Since time was running out way too quickly, I had to step back from my original plans of building an SMD placer. With what was there (mainly, pretty universal electronics for driving motors) and roughly five days left to get stuff done, things had to change to get back into any kind of realistic time plan. I briefly thought about doing an overall improved version of the whiteboard drawbot, but that, too, is way too much for too little time.

What I came up with is to build something that moves and can do funny extra stuff, but is not really sensible to build myself (Some people call projects like that "art", I would call that one "fooling around") - I'm building an electromechanical clock. It is supposed to look "tech-y", with as much of its internal workings visible as possible.

da clock

Final Presentation Video

My original final project will stay in here, and will be completed at some point - I still want to have that placer. The documentation stays down below, as I'm using lots of bits and pieces I originally started for the placer.

Project Documentation

Centralised documentation is in here (you might read of the placer in some parts - Since the electronics have not changed, their documentation hasn't, either):

There is also a lot of (mostly) progress reports in the original project documentation below.

Results

Getting the clock to run (and not only run, but also to properly initialise, on its own, without anyone holding hands...) was a tough piece of work. So, it felt really good to have the first module initialise:

After getting calibration values for all digit wheels, programming all boards (and weeding out the odd bug or two), the whole clock can now move on its own.
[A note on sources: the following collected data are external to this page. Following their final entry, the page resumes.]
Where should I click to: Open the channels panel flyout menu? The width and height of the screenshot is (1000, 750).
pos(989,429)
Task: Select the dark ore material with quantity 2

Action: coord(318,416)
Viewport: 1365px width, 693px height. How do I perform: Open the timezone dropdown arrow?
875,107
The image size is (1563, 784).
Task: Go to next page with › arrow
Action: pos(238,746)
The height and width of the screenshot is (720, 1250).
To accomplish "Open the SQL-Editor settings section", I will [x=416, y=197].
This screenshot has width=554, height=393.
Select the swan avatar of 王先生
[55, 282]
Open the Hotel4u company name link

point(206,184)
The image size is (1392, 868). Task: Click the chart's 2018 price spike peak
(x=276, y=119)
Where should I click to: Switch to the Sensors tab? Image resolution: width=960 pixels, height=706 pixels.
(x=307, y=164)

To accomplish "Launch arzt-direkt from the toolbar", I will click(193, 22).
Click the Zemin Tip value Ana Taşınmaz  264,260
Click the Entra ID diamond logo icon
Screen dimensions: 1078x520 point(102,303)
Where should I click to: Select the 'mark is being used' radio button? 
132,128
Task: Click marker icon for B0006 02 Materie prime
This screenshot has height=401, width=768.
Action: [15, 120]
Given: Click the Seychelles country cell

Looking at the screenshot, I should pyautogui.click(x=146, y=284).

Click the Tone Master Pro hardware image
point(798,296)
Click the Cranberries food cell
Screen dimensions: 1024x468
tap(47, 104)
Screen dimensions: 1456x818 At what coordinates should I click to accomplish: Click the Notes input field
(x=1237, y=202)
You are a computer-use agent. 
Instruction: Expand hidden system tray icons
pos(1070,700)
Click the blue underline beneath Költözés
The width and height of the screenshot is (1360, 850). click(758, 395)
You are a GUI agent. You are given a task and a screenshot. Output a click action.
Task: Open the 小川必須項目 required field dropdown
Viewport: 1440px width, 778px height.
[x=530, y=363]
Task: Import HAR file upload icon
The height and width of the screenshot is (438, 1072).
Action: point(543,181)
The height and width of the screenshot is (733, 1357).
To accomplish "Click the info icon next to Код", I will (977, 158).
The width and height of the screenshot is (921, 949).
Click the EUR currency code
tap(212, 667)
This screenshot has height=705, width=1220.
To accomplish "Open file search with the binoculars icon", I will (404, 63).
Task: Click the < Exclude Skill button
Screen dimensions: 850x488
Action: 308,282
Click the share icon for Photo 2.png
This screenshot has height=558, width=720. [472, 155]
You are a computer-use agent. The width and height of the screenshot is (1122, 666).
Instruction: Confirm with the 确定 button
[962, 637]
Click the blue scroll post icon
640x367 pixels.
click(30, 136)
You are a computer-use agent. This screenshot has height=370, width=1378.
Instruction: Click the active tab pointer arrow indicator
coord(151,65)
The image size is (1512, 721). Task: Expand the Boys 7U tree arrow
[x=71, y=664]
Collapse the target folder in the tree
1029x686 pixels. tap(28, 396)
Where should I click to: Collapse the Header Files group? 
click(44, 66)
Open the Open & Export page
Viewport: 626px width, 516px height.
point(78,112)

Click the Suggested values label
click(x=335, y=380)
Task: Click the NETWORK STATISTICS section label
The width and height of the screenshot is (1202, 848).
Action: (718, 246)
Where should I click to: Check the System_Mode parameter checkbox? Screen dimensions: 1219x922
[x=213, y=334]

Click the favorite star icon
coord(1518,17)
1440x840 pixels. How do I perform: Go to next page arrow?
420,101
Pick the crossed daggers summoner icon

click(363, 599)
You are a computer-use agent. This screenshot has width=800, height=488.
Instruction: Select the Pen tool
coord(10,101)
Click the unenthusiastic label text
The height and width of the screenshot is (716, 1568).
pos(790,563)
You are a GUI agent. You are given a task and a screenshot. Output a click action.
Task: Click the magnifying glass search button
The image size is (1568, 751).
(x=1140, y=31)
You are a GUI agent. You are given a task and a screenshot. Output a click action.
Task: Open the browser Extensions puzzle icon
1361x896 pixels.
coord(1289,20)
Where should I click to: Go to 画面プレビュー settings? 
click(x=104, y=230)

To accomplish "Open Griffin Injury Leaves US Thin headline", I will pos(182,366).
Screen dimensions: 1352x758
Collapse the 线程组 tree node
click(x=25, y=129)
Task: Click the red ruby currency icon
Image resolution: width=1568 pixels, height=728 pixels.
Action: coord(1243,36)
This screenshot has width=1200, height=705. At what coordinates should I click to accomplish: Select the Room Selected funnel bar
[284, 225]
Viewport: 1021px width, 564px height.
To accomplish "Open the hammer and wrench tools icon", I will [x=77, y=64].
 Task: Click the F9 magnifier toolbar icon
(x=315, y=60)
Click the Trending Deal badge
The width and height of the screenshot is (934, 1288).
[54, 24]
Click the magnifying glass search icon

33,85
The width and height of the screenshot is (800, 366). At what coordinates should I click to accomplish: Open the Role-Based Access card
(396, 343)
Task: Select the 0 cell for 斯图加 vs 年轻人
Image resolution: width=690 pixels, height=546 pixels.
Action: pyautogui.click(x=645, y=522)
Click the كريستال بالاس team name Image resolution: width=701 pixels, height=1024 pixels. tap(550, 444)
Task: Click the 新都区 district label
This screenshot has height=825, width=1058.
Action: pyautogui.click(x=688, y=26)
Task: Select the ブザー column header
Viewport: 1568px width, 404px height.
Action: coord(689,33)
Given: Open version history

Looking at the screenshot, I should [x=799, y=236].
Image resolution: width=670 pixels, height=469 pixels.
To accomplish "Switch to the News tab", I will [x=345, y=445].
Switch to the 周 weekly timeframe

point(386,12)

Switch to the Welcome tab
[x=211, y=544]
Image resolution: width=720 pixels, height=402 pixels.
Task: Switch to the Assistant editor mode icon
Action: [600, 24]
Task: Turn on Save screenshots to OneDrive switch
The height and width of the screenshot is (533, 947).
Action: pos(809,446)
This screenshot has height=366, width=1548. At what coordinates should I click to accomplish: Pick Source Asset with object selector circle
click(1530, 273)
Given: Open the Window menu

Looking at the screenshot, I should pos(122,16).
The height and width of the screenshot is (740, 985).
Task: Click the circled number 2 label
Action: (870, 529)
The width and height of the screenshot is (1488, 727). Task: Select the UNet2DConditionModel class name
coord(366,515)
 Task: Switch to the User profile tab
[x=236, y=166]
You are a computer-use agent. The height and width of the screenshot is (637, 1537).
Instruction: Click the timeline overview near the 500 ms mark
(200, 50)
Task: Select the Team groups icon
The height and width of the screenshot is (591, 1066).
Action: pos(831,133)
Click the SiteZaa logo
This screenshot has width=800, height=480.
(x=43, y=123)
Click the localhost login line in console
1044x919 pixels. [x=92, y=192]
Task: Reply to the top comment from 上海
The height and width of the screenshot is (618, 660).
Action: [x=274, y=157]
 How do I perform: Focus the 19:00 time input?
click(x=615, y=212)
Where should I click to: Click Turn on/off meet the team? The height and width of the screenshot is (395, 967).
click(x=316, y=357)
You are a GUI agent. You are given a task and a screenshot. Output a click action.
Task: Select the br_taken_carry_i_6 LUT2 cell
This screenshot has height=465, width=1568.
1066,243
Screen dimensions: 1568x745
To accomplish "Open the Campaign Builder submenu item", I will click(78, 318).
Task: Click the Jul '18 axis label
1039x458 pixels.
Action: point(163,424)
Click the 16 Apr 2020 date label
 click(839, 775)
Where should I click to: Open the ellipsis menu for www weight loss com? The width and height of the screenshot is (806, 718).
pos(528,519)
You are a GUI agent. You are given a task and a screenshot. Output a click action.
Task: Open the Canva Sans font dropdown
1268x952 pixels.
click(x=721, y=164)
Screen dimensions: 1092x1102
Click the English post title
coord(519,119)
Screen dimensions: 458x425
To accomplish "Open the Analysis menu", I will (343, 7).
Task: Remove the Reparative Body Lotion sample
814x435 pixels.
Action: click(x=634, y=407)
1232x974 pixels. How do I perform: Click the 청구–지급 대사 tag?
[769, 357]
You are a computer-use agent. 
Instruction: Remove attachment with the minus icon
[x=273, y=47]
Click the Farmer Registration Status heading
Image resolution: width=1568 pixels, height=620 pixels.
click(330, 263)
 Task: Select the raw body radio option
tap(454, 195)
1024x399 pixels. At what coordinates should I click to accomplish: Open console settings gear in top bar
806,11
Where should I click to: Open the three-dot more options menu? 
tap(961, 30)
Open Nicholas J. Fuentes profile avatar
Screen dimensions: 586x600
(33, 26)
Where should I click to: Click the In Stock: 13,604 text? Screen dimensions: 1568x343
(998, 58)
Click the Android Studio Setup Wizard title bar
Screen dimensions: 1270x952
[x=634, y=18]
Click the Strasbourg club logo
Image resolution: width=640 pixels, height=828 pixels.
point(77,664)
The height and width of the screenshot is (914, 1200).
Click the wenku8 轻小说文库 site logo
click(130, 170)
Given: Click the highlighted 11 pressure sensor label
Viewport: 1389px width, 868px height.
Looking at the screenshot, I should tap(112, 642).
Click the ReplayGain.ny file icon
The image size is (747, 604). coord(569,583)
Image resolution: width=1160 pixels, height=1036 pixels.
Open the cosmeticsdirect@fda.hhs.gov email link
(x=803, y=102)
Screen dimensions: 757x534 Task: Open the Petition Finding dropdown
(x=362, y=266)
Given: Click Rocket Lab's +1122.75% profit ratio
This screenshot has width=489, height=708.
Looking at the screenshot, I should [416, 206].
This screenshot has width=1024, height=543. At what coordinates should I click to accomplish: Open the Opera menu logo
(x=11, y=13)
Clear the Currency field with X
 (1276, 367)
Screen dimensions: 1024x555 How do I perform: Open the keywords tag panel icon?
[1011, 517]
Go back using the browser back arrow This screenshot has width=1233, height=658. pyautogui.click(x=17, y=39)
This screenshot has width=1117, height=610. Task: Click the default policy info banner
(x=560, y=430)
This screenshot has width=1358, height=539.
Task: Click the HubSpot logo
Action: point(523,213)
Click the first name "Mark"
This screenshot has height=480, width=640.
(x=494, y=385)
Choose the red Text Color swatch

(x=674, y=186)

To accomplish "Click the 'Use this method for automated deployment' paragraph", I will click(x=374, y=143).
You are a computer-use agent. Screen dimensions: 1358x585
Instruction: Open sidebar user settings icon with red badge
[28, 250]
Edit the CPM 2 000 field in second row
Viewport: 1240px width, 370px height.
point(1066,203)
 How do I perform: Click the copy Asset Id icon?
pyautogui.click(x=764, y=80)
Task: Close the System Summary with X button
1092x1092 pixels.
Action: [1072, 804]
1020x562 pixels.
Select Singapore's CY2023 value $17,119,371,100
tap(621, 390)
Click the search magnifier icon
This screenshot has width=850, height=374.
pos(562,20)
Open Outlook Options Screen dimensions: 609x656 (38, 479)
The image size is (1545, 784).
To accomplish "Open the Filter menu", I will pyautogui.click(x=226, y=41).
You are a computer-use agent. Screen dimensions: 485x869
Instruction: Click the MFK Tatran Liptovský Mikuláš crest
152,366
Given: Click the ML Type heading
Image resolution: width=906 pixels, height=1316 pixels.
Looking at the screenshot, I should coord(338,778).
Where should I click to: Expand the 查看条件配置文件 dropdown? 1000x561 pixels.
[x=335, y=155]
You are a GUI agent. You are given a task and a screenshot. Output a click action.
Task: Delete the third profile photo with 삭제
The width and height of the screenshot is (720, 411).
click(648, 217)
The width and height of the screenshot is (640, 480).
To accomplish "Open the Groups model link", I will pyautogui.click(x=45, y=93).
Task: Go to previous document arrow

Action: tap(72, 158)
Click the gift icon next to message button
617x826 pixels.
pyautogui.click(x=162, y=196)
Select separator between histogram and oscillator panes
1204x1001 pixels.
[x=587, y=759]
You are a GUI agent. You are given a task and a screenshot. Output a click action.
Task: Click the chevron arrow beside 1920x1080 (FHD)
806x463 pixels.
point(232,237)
It is also now possible to set the clock - The process is actually quite complicated internally, as the switches are connected to the individual motorboards, who then send out that one was pressed, which in turn makes the module that keeps time change its internal time, and send out new wheel positions to the other boards... With the normal clock function running in parallel, of course:

Project Files

Original Final Project

hanging in there...

Building a simple pick & place

Making your own tools is often considered one of the most basic signs of intelligence. I want to make a tool, something useful for making other stuff. It's one of a number of projects I would love to do, like building a small robot, but it's the first useful one that came to my mind. We have a tool here that is meant to be useful for putting solder paste on circuit boards, and placing parts on them. Tiny parts. I happen to do a lot of tiny electronics, so it should be a godsend. Except it isn't. It might be me working in strange ways, but for me, it just doesn't work. At all. So now I'm building my own, to suit me and my needs.

Some parts of the documentation are more or less central, so those will end up here:

On the pages below I track, over time, what I've done to the project. Stay tuned - New parts can pop up at any given time.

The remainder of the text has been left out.